Whole-grain intake and insulin sensitivity: the insulin resistance atherosclerosis study.
Sommaire de l'article
BACKGROUND: Increased intake of whole-grain foods has been related to a reduced risk of developing diabetes and heart disease. One underlying pathway for this relation may be increased insulin sensitivity. OBJECTIVE: We assessed the relation between dietary intake of whole grain-containing foods and insulin sensitivity (S(I)). DESIGN: We evaluated data from the Insulin Resistance Atherosclerosis Study (IRAS Exam I, 1992-1994). Usual dietary intakes in 978 middle-aged adults with normal (67%) or impaired (33%) glucose tolerance were ascertained by using an interviewer-administered, validated food-frequency questionnaire.

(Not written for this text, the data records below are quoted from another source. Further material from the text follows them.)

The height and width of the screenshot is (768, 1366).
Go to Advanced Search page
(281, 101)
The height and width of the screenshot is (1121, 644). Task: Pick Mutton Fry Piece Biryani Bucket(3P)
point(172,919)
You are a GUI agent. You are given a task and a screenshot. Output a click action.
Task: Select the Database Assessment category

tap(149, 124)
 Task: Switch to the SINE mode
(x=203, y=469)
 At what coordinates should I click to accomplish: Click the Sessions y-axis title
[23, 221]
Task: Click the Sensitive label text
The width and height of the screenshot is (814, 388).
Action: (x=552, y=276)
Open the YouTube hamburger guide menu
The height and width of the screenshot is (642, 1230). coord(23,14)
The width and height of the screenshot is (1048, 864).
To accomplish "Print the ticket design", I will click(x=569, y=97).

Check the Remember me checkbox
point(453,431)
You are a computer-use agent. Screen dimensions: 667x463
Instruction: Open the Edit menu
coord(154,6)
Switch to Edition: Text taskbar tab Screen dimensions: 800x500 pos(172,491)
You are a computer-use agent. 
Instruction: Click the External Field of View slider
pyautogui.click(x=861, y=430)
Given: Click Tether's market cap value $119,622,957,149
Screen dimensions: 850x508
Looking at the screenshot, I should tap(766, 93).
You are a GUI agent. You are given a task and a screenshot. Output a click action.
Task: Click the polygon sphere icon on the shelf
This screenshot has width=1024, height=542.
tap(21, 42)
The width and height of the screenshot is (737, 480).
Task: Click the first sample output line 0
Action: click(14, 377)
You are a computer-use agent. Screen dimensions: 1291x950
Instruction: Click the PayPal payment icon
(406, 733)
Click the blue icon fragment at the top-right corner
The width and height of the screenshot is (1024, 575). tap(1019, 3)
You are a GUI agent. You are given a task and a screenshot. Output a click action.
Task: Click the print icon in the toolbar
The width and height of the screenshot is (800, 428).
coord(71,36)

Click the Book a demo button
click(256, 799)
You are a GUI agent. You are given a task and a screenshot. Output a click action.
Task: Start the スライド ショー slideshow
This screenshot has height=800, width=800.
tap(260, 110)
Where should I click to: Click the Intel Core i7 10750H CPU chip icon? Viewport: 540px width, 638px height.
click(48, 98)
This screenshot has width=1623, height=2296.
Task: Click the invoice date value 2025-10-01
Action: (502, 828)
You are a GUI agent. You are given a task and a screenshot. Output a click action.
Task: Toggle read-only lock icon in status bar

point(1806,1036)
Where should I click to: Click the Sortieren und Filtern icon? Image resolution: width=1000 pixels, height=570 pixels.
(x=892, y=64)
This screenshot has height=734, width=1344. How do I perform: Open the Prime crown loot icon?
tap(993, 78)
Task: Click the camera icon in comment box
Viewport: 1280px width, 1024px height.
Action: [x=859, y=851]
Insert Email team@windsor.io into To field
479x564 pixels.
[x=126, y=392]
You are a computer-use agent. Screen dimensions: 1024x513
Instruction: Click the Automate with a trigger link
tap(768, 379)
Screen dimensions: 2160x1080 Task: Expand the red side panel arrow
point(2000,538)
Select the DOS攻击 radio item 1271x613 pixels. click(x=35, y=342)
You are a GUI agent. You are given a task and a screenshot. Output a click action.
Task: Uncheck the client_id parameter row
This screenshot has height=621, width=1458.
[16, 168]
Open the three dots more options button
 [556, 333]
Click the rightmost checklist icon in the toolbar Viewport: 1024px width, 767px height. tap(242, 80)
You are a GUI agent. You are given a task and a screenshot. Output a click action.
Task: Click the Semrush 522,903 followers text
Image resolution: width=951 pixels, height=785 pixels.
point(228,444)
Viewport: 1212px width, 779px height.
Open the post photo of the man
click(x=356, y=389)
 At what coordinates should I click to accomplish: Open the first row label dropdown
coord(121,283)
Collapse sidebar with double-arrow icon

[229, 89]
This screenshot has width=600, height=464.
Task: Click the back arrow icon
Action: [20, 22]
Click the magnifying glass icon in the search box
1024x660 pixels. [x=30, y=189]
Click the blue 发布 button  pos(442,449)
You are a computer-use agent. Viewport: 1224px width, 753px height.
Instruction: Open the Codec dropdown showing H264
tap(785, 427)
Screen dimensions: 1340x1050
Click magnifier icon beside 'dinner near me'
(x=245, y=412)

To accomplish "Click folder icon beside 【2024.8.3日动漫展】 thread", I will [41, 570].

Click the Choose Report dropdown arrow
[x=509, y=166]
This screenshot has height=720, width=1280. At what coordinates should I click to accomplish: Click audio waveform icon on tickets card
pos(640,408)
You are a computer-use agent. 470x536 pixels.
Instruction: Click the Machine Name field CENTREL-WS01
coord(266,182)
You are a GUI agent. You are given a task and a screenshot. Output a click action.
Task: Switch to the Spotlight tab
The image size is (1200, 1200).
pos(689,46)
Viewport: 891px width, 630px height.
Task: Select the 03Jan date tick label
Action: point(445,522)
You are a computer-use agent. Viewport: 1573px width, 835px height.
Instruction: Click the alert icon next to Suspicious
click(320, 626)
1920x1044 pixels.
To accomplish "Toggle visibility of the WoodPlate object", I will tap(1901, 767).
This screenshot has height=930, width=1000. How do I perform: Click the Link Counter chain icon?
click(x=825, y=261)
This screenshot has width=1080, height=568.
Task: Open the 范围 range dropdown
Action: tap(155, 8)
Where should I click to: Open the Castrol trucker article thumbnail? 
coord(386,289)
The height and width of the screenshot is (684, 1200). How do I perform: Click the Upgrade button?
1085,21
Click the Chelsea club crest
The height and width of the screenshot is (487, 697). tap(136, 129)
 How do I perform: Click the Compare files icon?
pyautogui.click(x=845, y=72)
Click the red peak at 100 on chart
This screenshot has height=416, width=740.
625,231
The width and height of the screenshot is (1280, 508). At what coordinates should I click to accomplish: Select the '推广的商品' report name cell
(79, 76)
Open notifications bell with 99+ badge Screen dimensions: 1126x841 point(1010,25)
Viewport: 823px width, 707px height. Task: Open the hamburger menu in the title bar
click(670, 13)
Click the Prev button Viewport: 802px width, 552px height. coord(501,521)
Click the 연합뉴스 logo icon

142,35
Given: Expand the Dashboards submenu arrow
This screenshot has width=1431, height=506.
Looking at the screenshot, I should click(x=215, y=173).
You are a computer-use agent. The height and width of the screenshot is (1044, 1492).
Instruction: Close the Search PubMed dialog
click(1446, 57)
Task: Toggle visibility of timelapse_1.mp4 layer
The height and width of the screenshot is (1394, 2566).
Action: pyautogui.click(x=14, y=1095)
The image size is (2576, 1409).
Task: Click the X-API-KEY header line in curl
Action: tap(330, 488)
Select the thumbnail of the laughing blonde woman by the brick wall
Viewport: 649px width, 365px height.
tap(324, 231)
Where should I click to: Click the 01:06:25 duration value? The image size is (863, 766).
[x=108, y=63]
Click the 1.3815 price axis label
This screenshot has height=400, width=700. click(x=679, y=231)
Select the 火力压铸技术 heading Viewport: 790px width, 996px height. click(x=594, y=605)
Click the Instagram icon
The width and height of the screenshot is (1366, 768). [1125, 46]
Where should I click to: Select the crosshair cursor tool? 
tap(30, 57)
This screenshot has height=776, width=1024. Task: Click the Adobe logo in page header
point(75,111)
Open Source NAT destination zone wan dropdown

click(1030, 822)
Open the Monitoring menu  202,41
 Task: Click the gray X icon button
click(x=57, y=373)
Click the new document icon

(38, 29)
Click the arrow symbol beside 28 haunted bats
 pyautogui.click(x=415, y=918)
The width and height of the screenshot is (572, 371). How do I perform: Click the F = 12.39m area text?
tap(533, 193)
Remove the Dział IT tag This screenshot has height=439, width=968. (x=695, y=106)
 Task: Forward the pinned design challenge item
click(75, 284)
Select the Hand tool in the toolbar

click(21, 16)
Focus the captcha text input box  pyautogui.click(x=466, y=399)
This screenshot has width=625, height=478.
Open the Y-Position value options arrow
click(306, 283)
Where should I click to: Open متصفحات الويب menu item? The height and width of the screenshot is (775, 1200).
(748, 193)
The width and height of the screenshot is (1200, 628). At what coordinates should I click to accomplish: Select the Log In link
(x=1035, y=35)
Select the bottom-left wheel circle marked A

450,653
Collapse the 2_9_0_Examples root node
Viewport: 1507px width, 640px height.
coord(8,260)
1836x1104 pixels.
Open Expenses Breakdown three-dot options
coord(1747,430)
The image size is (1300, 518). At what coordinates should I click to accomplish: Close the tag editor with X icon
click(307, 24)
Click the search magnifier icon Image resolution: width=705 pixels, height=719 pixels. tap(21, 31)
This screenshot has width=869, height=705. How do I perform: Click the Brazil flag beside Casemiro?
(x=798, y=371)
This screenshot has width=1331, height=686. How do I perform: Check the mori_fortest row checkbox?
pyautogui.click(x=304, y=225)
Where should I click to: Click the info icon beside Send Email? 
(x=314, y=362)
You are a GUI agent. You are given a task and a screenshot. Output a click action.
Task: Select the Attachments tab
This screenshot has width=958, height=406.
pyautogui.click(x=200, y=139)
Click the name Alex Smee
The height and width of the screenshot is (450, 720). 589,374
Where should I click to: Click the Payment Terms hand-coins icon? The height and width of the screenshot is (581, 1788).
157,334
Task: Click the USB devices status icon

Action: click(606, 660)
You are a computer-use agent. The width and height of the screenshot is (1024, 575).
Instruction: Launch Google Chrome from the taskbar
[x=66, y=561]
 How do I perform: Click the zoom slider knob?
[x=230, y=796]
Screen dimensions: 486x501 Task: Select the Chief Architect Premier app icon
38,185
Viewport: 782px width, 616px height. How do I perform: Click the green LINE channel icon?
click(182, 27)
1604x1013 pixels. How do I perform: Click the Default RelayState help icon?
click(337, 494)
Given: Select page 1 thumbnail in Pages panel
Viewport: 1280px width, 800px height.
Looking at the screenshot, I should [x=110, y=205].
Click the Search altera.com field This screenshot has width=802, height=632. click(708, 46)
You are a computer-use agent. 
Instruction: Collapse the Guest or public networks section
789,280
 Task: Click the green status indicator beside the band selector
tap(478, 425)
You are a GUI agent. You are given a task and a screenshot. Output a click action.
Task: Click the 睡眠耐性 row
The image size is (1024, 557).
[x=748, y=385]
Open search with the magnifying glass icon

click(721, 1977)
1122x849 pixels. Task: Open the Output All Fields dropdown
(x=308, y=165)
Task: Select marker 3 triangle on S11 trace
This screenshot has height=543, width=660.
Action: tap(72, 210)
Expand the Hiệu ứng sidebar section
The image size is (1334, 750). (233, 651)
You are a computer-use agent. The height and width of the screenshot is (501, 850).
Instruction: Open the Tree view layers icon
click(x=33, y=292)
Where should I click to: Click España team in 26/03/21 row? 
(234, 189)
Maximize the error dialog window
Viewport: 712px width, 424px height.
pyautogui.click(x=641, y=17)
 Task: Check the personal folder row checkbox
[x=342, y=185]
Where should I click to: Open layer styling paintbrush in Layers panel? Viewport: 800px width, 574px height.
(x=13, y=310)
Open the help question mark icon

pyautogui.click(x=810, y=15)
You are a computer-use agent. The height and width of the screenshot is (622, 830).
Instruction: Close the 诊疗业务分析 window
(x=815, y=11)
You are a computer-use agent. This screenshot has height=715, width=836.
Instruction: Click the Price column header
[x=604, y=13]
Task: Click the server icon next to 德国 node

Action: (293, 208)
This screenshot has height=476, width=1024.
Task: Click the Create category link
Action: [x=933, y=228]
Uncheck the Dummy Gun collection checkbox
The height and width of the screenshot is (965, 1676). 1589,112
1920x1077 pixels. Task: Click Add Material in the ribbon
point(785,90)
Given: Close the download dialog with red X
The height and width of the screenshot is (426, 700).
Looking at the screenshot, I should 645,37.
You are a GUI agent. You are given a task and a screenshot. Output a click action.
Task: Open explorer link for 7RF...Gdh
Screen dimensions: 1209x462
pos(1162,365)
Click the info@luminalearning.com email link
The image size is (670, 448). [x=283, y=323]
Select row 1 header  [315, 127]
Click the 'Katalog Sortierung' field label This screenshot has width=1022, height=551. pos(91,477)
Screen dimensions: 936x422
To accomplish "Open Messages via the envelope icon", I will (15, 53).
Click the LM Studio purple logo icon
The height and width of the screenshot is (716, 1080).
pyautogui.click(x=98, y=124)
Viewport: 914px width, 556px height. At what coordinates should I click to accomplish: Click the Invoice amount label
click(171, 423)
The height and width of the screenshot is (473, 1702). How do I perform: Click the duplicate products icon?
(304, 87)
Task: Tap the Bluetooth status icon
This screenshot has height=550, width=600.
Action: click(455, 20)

Whole-grain intake (servings per day) was derived from dark breads and high-fiber and cooked cereals. S(I) was assessed by minimal model analyses of the frequently sampled intravenous-glucose-tolerance test. Fasting insulin was measured by using a radioimmunoassay. We modeled the relation of whole-grain intake to log(S(I) + 1) and to log(insulin) by using multivariable linear regression. RESULTS: On average, IRAS participants consumed 0.8 servings of whole grains/d. Whole-grain intake was significantly associated with S(I) (beta = 0.082, P = 0.0005) and insulin (beta = -0.0646, P = 0.019) after adjustment for demographics, total energy intake and expenditure, smoking, and family history of diabetes. The addition of body mass index and waist circumference attenuated but did not explain the association with S(I). The addition of fiber and magnesium resulted in a nonsignificant association that is consistent with the hypothesis that these constituents account for some of the effect of whole grains on S(I). CONCLUSION: Higher intakes of whole grains were associated with increases in insulin sensitivity.